Now Reading
American and Lufthansa Start Blocking Middle Seats for Social Distancing

American and Lufthansa Start Blocking Middle Seats for Social Distancing

Both American Airlines and German flag carrier Lufthansa say they will start blocking middle seats in order to give customers more space on their flights and to comply with social distancing rules to combat the Covid-19 Coronavirus pandemic. The two airlines, along with Lufthansa subsidiary Eurowings, join the likes of Air New Zealand who have already been blocking seats to create distance between passengers.

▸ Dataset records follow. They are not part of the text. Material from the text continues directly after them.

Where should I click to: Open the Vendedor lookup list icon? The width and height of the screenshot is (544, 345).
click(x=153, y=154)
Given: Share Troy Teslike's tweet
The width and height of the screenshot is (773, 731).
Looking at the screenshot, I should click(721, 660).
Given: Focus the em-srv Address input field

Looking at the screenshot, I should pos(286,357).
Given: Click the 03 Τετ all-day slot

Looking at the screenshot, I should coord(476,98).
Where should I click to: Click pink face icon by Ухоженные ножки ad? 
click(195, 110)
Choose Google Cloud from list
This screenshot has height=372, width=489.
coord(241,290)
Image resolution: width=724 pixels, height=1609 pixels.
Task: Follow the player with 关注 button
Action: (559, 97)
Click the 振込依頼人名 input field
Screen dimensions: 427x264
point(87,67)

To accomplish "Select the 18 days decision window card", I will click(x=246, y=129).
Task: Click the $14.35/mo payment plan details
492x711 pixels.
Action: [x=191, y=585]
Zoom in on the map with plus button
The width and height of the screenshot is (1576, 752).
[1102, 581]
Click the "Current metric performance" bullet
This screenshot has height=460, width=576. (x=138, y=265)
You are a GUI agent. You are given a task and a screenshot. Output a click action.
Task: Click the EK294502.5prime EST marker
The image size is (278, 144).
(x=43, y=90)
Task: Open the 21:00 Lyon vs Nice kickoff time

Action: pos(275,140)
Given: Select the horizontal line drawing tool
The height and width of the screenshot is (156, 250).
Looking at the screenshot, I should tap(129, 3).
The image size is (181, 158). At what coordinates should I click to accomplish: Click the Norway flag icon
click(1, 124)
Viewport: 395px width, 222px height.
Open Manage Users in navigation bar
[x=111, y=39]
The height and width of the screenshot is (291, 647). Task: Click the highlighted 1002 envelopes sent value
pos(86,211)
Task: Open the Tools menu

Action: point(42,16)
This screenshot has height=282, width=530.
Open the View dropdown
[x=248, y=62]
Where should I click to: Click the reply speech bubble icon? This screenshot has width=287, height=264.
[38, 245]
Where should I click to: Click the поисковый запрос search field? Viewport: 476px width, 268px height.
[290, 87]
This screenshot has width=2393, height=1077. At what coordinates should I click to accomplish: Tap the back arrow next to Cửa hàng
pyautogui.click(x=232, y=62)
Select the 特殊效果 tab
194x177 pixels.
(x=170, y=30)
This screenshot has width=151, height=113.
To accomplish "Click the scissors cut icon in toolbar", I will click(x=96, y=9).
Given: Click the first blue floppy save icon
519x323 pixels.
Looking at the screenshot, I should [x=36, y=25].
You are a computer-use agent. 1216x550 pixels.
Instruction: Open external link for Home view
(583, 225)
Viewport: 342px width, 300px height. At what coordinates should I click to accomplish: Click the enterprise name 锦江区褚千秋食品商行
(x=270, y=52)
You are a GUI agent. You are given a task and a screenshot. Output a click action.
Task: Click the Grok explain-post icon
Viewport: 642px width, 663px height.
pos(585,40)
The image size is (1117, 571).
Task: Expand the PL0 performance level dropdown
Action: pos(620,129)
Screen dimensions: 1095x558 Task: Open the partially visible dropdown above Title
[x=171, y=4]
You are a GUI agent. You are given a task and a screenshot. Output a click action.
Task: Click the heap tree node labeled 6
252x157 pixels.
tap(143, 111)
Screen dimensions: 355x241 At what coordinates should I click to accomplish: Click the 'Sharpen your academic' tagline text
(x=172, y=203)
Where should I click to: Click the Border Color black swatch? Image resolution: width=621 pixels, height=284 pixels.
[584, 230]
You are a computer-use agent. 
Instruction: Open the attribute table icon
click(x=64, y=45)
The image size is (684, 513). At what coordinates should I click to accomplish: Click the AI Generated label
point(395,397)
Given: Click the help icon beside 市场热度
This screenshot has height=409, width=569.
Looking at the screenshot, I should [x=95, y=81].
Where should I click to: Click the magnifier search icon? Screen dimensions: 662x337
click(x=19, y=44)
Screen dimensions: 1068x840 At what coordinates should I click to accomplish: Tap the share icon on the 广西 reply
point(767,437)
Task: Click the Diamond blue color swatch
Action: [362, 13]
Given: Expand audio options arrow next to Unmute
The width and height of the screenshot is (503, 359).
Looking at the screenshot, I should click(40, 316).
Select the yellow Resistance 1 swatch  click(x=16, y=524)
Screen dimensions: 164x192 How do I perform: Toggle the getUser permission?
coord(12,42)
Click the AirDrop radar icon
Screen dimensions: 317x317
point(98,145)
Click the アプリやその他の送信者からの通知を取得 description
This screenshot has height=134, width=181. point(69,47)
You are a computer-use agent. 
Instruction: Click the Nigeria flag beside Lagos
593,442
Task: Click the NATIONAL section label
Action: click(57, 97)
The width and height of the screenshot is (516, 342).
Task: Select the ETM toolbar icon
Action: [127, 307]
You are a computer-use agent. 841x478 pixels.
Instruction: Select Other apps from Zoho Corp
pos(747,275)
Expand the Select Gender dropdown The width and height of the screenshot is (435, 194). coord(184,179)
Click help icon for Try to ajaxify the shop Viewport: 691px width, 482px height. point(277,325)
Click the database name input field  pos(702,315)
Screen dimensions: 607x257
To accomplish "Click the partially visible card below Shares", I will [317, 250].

Many governments have enforced draconian social distancing rules to stop or slow the spread of the Coronavirus outbreak amongst their populations. Experts believe that maintaining a distance of at least two metres may help protect people, although some governments have advised against all contact. The risk of contracting the virus increases the longer you spend in contact with someone who already has it.

Photo credit: Lufthansa

As of Thursday, Lufthansa and Eurowings will block all neighbouring seats in Economy and Premium Economy on flights departing Germany. The policy, however, is far more inconsistent on flights to Germany where there will be no guarantee of social distancing seat blocking because of need to get people home.

In a statement, Lufthansa defended it’s policy, saying its “top priority remains returning as many people as possible to their home country.”

Lufthansa has also committed to avoiding the use of coaching stands to avoid passengers having to share a crowded bus together. Wherever possible the airline will use gates with jetbridges, which shouldn’t be too difficult considering how few flights are currently operating.

Both policies will remain in force until April 19.

Meanwhile, American’s senior vice president of customer experience Kurt Stache said in a video message that the airline would also help block middle seats. Stache said half of the available middle seats would be blocked on all flights, which would give customers the availability to reassign their seat at the gate or to move once they were onboard.

He did, however, warn that having a blocked middle seat was not guaranteed despite the airline’s best intentions. American says the policy will be in force until at least May 31.

At this point, passengers really need to ask themselves whether their journey is absolutely essential. At least some airlines are trying to keep social distancing a realistic option for those who do still need to travel.